I'm not saying that you shouldn't listen to feedback. Of course, you need to listen to your team and take on board how they feel. But you cannot allow yourself to be swayed by the need for people to like you. You have to stick to your own moral compass. Usually, if you do this, people will respect you anyway, even if you don't give them everything that they might want.

Think this is brilliant advice on managing Alexa. It is often a thankless job and you'll never make everybody happy, so you just have to have an open mind, professional boundaries and know you've done the right thing.
CBARN · 22/06/2021 22:36

Yes we have and the experience has changed us - we are trying to move past it but sometimes it doesn't matter what you do, you are always wrong.
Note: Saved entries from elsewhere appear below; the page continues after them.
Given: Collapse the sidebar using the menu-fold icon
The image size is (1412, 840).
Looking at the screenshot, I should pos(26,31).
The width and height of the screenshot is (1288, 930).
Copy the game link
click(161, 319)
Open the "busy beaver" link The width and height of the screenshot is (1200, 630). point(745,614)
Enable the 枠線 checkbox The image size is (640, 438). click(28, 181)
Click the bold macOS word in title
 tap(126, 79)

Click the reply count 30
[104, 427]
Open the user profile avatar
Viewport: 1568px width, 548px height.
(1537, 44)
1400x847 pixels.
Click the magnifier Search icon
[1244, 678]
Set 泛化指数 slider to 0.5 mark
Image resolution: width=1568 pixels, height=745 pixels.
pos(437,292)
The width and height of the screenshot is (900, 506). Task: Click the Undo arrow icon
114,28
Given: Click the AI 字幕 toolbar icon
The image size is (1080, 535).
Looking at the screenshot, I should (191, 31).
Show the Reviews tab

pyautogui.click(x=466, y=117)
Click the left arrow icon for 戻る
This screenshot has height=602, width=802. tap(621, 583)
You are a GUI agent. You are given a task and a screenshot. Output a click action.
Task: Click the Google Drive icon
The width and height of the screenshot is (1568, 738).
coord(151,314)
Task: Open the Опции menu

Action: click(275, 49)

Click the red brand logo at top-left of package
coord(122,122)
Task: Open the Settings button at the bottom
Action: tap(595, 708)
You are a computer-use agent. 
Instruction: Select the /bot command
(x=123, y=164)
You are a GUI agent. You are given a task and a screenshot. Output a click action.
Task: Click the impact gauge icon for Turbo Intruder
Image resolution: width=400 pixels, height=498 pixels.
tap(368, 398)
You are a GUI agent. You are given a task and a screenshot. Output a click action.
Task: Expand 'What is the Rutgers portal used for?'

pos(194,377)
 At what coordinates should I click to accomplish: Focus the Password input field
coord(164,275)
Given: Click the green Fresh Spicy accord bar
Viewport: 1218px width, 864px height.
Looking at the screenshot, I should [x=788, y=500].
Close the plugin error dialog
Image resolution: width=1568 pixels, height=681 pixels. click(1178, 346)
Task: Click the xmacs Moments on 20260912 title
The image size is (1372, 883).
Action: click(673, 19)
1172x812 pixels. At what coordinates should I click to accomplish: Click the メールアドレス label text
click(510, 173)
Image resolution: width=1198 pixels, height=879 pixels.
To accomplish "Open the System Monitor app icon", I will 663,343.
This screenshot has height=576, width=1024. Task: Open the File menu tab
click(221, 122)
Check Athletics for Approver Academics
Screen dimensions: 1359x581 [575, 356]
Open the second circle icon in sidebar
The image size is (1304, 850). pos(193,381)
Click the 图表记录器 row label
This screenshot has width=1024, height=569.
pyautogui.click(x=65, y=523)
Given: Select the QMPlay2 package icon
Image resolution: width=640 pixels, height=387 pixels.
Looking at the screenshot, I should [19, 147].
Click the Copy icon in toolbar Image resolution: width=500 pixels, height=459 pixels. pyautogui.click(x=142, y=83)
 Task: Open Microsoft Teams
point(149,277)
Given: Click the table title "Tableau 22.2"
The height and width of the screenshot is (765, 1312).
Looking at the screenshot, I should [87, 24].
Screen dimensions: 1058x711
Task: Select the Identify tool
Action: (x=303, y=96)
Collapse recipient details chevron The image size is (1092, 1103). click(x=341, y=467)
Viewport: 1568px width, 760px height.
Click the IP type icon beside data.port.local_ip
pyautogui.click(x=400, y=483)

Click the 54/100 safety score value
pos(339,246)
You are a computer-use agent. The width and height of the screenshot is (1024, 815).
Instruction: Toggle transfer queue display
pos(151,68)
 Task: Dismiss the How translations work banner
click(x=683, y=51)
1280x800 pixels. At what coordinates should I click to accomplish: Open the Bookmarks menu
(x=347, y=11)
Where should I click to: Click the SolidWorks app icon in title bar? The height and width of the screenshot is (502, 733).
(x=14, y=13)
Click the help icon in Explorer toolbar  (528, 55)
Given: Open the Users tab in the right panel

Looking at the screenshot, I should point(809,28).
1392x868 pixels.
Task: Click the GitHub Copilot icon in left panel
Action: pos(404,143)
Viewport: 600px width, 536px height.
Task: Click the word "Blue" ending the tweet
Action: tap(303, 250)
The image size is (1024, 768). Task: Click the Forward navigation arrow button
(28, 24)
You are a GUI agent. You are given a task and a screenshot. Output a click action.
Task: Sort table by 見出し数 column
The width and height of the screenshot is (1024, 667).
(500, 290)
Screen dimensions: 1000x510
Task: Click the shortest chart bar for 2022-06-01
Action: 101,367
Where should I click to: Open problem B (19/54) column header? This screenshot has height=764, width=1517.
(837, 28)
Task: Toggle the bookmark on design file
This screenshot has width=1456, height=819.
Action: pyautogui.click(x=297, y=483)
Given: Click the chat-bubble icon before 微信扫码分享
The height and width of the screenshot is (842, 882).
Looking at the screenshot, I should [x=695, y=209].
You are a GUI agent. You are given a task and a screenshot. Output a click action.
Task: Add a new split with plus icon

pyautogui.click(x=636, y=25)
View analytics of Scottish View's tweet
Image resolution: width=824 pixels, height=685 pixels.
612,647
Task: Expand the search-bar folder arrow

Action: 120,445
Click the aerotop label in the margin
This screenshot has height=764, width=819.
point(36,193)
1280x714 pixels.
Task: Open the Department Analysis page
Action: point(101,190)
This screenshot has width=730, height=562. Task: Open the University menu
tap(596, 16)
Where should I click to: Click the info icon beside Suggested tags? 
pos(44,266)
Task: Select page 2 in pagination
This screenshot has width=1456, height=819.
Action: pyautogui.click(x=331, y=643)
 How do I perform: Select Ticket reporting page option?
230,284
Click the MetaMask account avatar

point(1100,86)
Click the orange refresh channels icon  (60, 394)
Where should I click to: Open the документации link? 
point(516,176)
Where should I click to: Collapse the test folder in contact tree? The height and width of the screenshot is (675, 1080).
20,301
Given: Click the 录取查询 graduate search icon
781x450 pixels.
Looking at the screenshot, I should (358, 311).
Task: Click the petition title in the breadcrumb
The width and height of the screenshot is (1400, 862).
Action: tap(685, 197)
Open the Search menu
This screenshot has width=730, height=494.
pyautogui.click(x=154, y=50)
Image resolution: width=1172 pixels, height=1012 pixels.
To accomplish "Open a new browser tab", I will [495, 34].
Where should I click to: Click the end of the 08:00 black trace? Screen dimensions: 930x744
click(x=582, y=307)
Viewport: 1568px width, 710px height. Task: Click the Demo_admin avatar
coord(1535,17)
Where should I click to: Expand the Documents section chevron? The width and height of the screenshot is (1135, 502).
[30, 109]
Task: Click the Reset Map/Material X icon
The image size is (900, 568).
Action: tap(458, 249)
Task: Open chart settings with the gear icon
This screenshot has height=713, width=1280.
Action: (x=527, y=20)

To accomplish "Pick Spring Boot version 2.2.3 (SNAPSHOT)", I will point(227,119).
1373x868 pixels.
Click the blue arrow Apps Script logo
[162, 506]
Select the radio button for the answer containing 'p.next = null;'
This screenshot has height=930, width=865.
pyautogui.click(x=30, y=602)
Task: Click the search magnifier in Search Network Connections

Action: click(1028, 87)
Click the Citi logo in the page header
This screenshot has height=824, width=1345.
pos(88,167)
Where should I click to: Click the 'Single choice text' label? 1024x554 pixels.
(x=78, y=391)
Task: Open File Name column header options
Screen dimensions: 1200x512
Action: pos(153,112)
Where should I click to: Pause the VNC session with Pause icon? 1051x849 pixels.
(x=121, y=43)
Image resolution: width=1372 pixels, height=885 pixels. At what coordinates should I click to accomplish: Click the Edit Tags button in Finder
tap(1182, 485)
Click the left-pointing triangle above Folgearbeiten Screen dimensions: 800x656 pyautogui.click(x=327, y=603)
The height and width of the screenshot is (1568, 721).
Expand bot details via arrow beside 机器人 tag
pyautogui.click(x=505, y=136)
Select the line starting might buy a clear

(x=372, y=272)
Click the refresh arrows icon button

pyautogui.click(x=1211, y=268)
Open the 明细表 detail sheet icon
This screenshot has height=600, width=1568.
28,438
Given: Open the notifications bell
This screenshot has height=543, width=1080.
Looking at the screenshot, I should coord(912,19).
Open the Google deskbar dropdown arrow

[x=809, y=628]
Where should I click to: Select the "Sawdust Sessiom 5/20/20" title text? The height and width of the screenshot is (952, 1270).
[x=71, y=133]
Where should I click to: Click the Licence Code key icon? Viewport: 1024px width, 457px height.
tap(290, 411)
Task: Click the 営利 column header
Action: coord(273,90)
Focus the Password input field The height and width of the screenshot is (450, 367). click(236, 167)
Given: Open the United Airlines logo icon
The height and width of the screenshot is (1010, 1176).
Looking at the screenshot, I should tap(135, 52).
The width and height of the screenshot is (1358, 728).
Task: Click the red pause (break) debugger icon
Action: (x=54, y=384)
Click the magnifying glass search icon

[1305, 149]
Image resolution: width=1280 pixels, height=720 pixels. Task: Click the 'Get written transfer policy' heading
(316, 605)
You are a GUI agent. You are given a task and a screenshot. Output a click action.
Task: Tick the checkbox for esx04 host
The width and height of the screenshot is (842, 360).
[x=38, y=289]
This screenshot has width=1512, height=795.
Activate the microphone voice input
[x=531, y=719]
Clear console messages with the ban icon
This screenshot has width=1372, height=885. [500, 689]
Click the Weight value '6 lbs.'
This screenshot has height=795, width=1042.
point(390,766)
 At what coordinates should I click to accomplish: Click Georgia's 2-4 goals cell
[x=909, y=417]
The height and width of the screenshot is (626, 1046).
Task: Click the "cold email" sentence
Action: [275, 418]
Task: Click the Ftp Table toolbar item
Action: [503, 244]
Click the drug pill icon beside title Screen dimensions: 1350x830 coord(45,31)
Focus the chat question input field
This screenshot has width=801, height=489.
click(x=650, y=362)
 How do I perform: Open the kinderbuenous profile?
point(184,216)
Firefliess · 22/06/2021 22:39

I took on line managing someone at his request when his current line manager wanted rid on him, he had had his probation extended and was touch and go whether he'd be kept on. I helped him to keep his job, made a case to others for keeping him. Then about 2 months later he found another job and stabbed me (and everyone) in the back at his exit interview Angry. It's made me a bit nervous of managing people like him (young graduate, male, well spoken and polite, quite hard to read) as I always wonder whether they're saying different things behind my back.

CBARN · 22/06/2021 23:09

@Firefliess

I took on line managing someone at his request when his current line manager wanted rid on him, he had had his probation extended and was touch and go whether he'd be kept on. I helped him to keep his job, made a case to others for keeping him. Then about 2 months later he found another job and stabbed me (and everyone) in the back at his exit interview Angry. It's made me a bit nervous of managing people like him (young graduate, male, well spoken and polite, quite hard to read) as I always wonder whether they're saying different things behind my back.
He'll be an interesting shit to follow though. What will become of him?
MissCruellaDeVil · 22/06/2021 23:44

It sounds like you have a boundary problem with your employees. You have to keep that distance or they become complacent. Be friendly by all means, but don't cross the line and be a friend.

CBARN · 22/06/2021 23:49

@MissCruellaDeVil

It sounds like you have a boundary problem with your employees. You have to keep that distance or they become complacent. Be friendly by all means, but don't cross the line and be a friend.
I think that’s harsh - care but don’t care too much? We are not machines!
MisgenderedSwan · 23/06/2021 06:45

I used to have a manager that was lovely. From my point of view - she was friendly, helped with sorting out hours and made sure I was paid etc. BUT - she never said no to anyone, resulting in me being screwed over by colleagues taking liberties. She would never bat for me in issues that needed addressing further up the line. She was lovely and friendly, I just had no trust in her as a team leader.